There was substantial support among Irish Nationalists for the struggle for independence from the British Empire by the Boers in South Africa, with many opting to head to South Africa to fight against the British forces, writes Liam Nolan.

 

I can still see him clearly in my mind’s eye. H e was white-haired, elderly, stocky, smallish, with a back as straight and stiff as a ramrod. He had bulled his boots to a high polish, the toecaps smooth and shiny as patent leather.

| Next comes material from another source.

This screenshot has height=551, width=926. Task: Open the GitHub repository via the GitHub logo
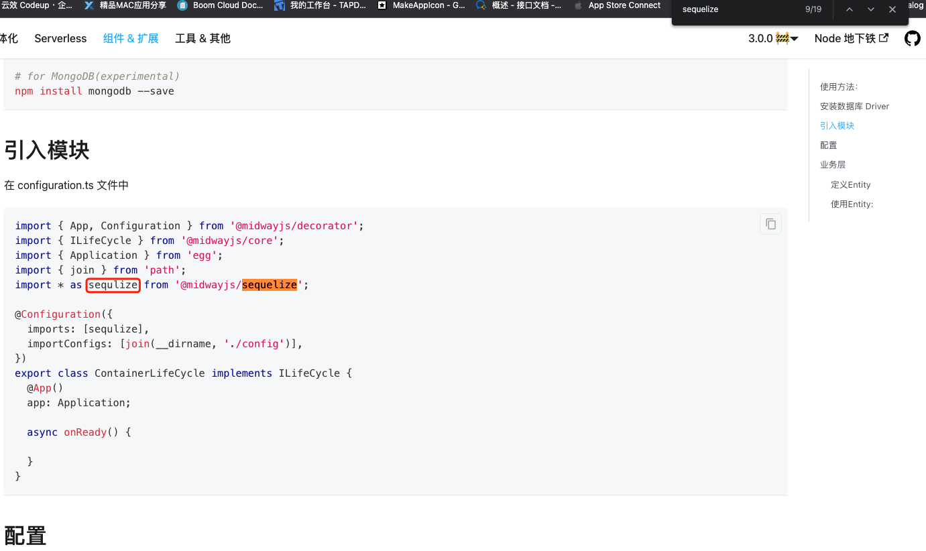tap(912, 38)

He wore his uniform cap dead straight on his head, no slant of the peak, no admiration-seeking tilt to one side or the other.
The knot of his black tie he had positioned with mathematical accuracy in the dead centre of the collar of his white shirt; his uniform jacket was pressed and immaculate and he had ironed knife-edge creases on his trouser legs all the way down to the laces of his boots.

He had twisted the ends of his waxed moustache into needlepoints, and, playing his snare drum with impeccable metronomic rhythm, he marched like an automaton, staring unwaveringly ahead, looking to neither left nor right. You couldn’t help but keep step to his beat. Which was what I did when the band formed up outside the railway station and began their short walk to the bandstand in the Promenade. There they would perform a recital for the public. I marched along beside him.
“See that man playing the small drum?” a father at the front of the spectators shouted to his son, “he was in the Boer War.”

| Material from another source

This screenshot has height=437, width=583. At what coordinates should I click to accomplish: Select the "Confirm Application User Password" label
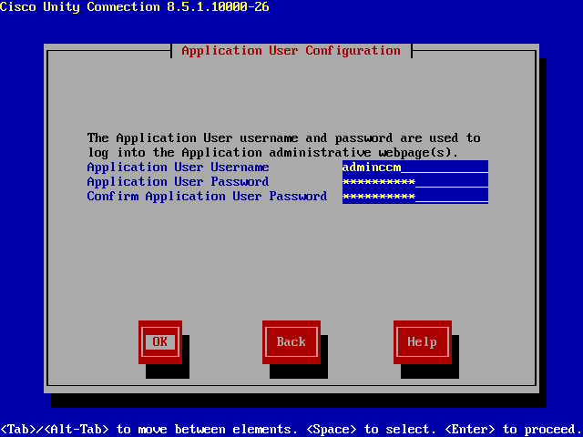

I hadn’t a clue about the Boer War, knew nothing about it, where it had taken place, or when, or any stuff like that. But for the man to make that shout to his boy indicated that the Boer War must have been very famous, important, historic even, something that deserved to be pointed out. I was a boy myself.
The “shawlies” were crowding the streets all along the waterfront selling apples and over-ripe blackening bananas, and toffees and boiled sweets, and little plastic windmills on thin white sticks.
Three-card tricksters, and fellows with pellet guns (“Tree shots for a tanner!”) shouldered each other for space on the footpath. The sun was shining, and this August day was Regatta Day. Tonight there’d be fireworks on the Prom, and a dance in the Atlantic Ballroom with Vesty doing his inimitable swooping tango. And the pubs all over town would be packed with men whose heads in the morning would feel as if they were being pounded by jackhammers.

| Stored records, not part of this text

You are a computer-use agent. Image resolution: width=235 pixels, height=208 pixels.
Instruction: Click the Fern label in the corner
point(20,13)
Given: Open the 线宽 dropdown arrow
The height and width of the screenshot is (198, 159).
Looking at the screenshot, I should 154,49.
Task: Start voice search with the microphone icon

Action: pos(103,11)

But the Boer War — what the hell was that?

It was a hugely complicated, bloody and prolonged conflict, and the best that I can do to honour my memory of the small man with the waxed moustache is try to unravel the essence of it.

Between 1899 and 1902 the British Army fought a bitter Colonial war against the Boers in South Africa. The term Boer was derived from the Afrikaans word for farmer. Afrikaans itself became the Boers’ own language, having evolved from Dutch. The wealthier settlers, who spoke High Dutch, looked down upon it. They called it derisively a “kitchen language”.
“Boers” was used to describe the people in southern Africa who traced their ancestry to Dutch, German and French Huguenot settlers who arrived in the Cape of Good Hope from 1652. Many of these farmers settled in the fertile lands around Cape Town, and they brought in slaves to work on their farms, slaves from other Dutch territories. (An Irishman named Hooper would lead a slave revolt in 1808.
The first recorded visit of an Irishman to that part of the world was as long ago as 1781.)
For nearly 150 years the Dutch East India Company administered the colony. But in 1806 the British officially took control of the Cape during the Napoleonic Wars. They did so to prevent the colony being occupied by their French enemies.

And then came the South African War.

During it, advanced nationalists in Ireland rallied to the support of the Boers in the Boers’ struggle against the British Empire. They were outraged that the British government did not respect Boer independence. Some went to South Africa to fight against the British forces.